Collected data:

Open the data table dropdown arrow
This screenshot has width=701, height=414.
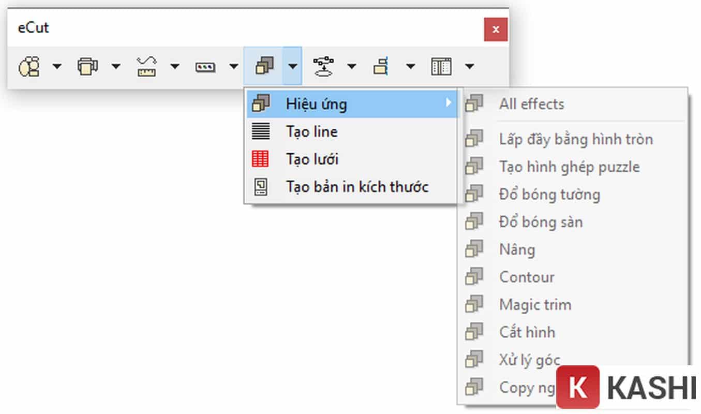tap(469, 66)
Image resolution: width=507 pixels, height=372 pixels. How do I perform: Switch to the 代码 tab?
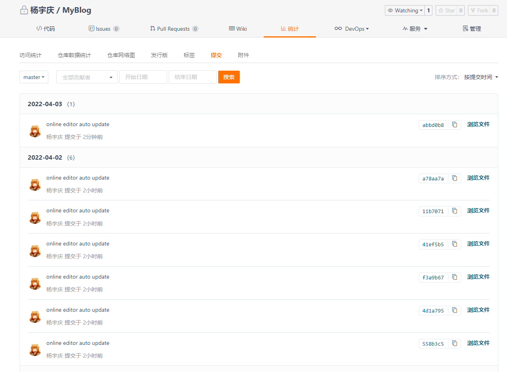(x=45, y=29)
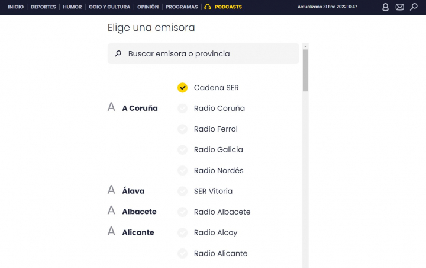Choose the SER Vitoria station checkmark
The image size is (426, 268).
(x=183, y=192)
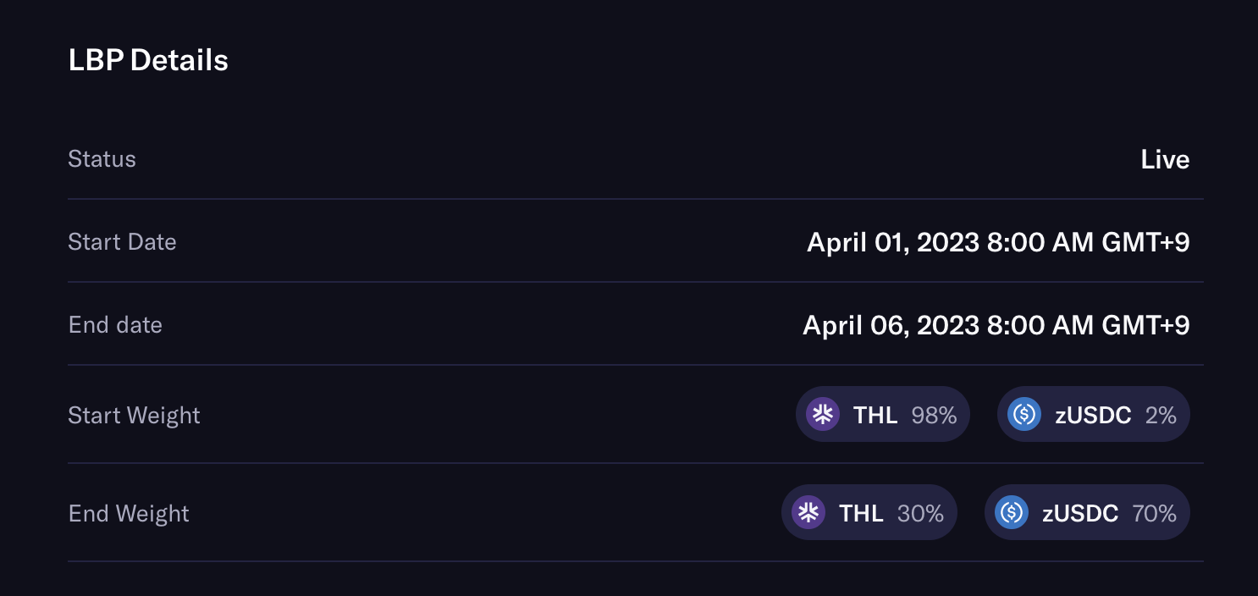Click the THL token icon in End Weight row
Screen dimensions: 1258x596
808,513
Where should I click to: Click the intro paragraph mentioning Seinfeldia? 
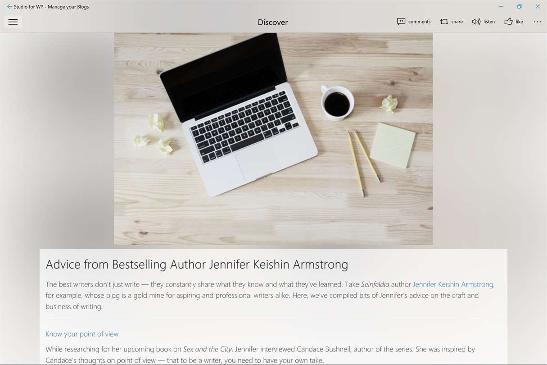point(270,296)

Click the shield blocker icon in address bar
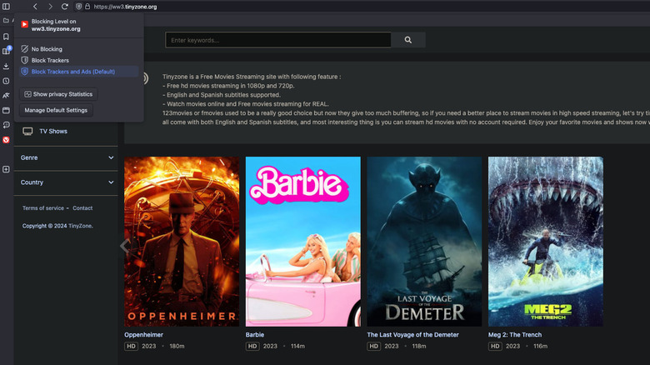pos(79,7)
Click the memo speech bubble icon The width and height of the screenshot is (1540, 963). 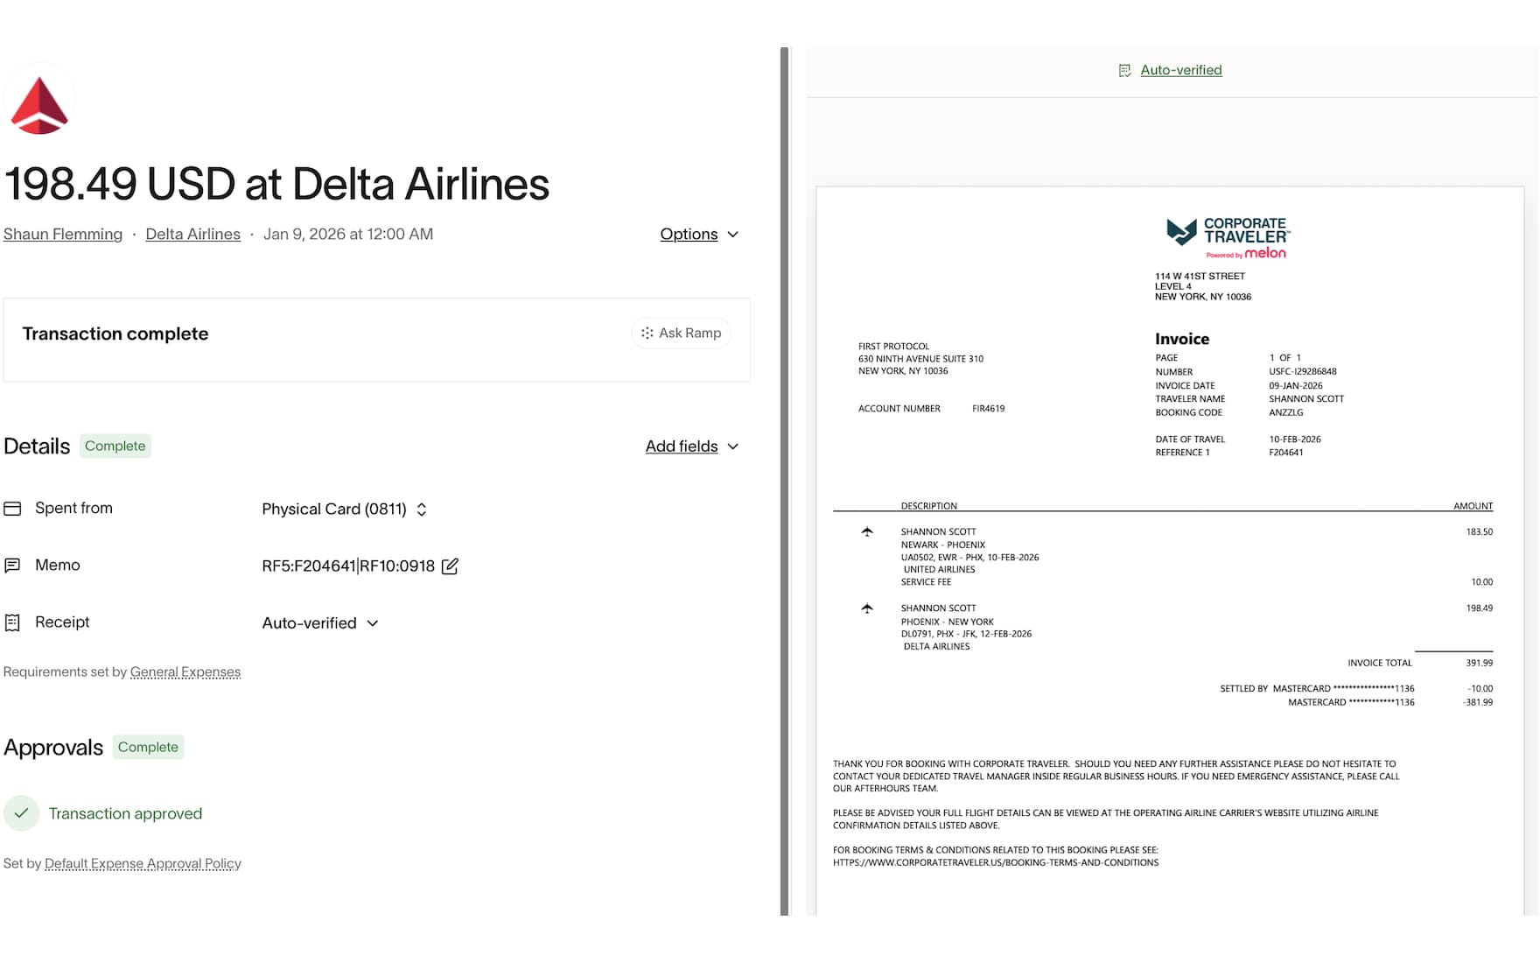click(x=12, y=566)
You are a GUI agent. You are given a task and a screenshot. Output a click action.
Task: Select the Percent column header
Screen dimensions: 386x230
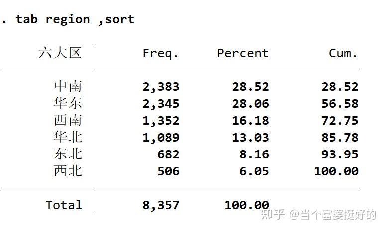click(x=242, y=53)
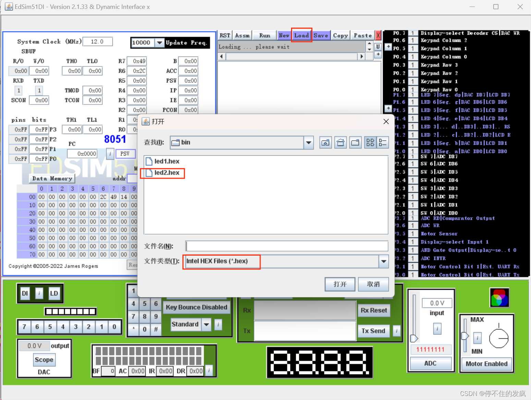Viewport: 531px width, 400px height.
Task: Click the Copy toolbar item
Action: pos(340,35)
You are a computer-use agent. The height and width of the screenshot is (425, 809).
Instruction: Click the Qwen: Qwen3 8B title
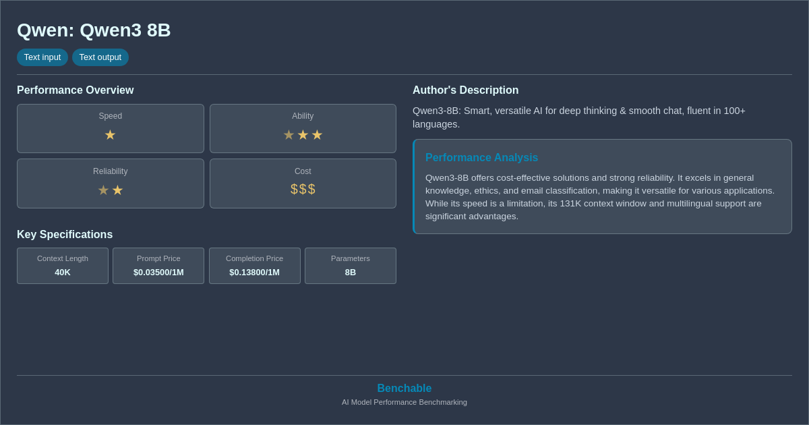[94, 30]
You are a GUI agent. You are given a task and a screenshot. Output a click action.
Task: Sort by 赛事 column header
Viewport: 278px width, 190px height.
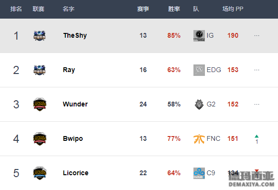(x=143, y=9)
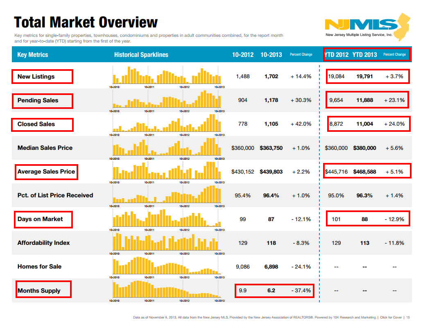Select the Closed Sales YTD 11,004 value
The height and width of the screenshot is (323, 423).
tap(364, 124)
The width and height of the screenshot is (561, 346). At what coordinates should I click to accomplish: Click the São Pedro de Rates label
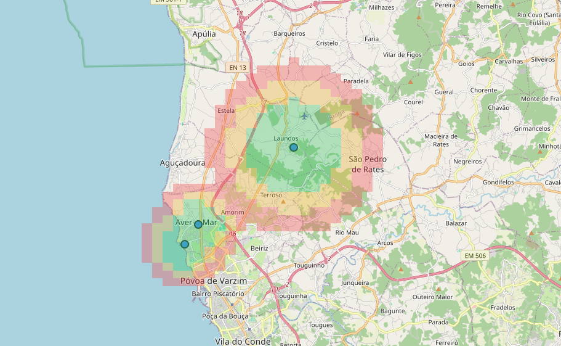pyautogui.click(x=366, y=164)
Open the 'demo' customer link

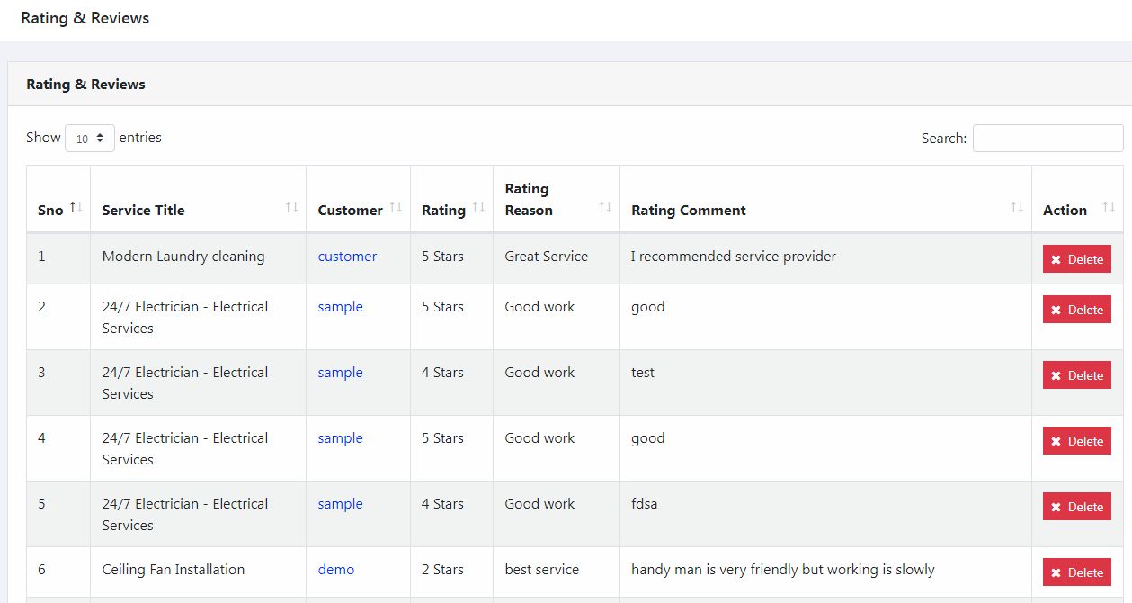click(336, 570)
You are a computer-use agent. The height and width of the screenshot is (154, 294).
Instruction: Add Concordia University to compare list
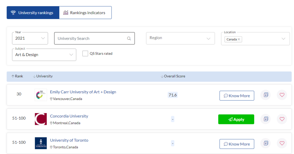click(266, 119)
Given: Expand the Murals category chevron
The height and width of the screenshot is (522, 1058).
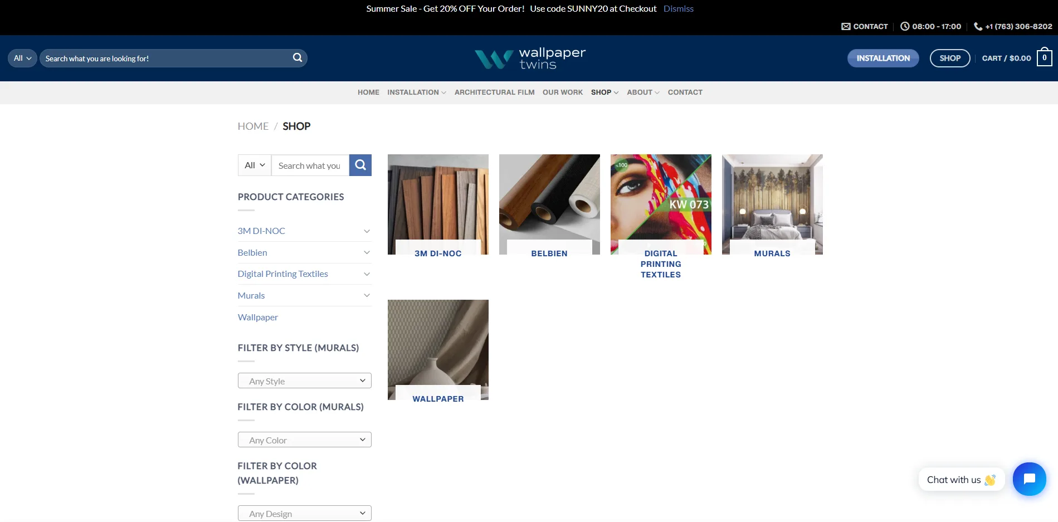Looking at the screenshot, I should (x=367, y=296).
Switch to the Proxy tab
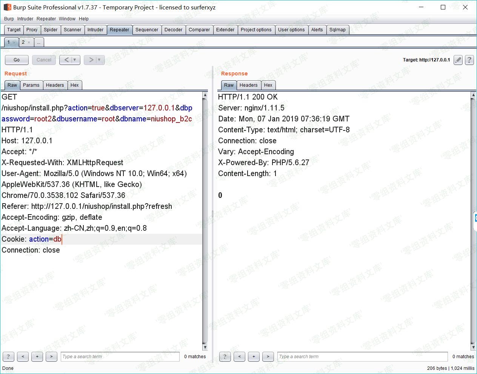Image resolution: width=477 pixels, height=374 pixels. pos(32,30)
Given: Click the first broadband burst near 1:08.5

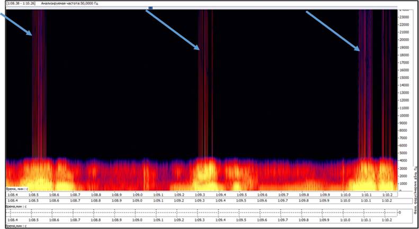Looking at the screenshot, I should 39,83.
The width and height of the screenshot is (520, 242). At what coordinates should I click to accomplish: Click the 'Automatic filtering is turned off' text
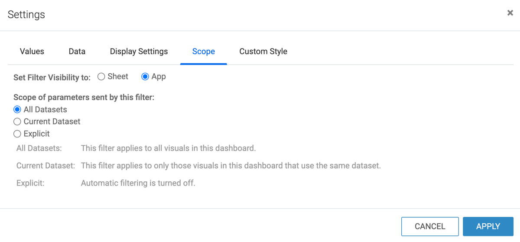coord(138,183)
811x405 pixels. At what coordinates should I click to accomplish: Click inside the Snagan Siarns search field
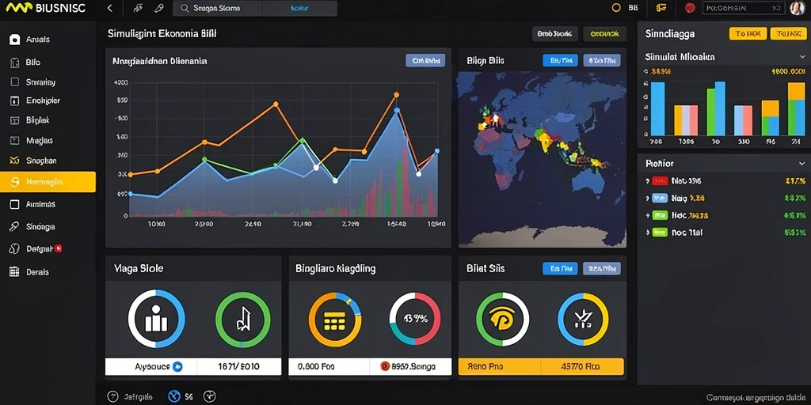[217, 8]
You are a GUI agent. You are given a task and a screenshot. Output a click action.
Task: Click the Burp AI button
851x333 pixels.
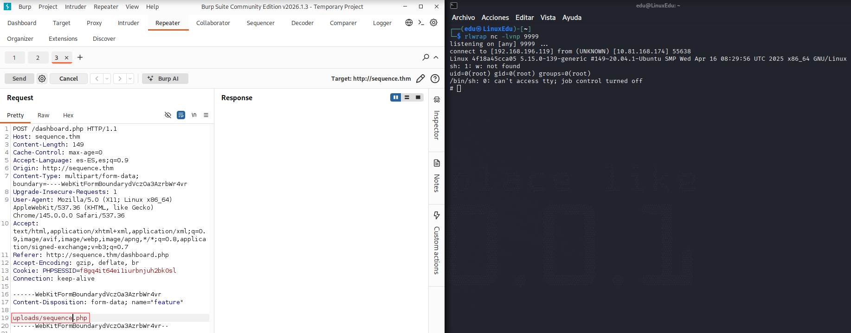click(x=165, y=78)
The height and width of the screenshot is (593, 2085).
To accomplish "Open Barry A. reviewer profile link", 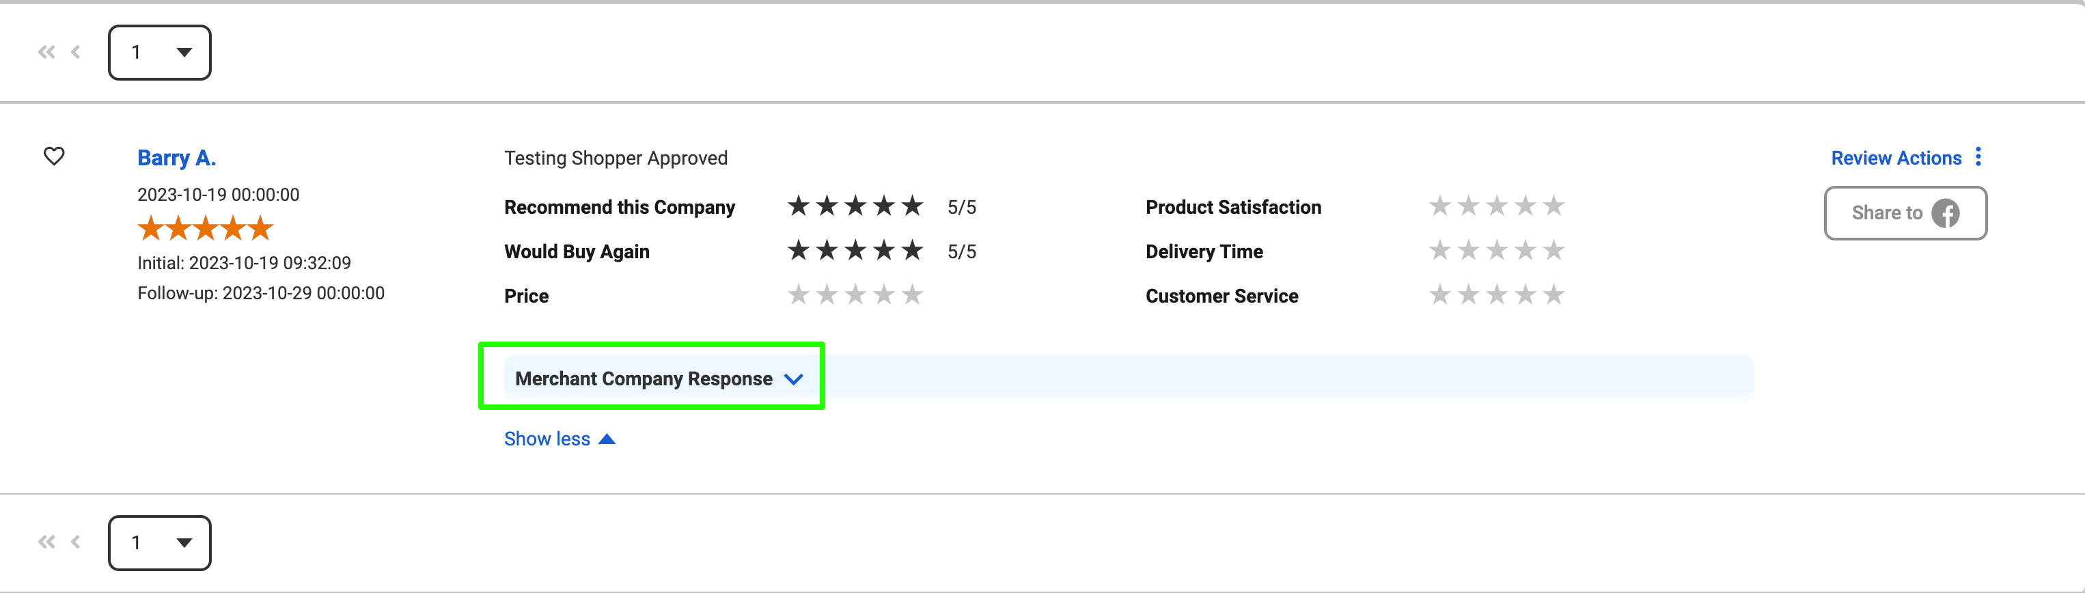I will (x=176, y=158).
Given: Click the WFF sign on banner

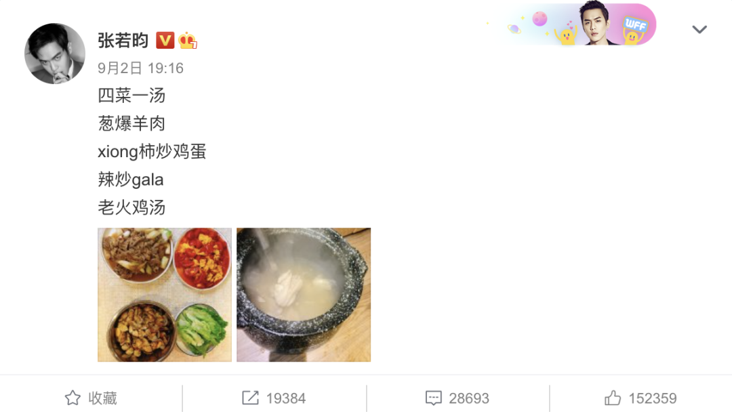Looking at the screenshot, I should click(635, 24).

▶ THE TASK
Once a line of the records is found to contain "column", copy it out.

▶ RESULT OF THIS TASK
Task: Select the Percent column header
Task: Sort by 赛事 column header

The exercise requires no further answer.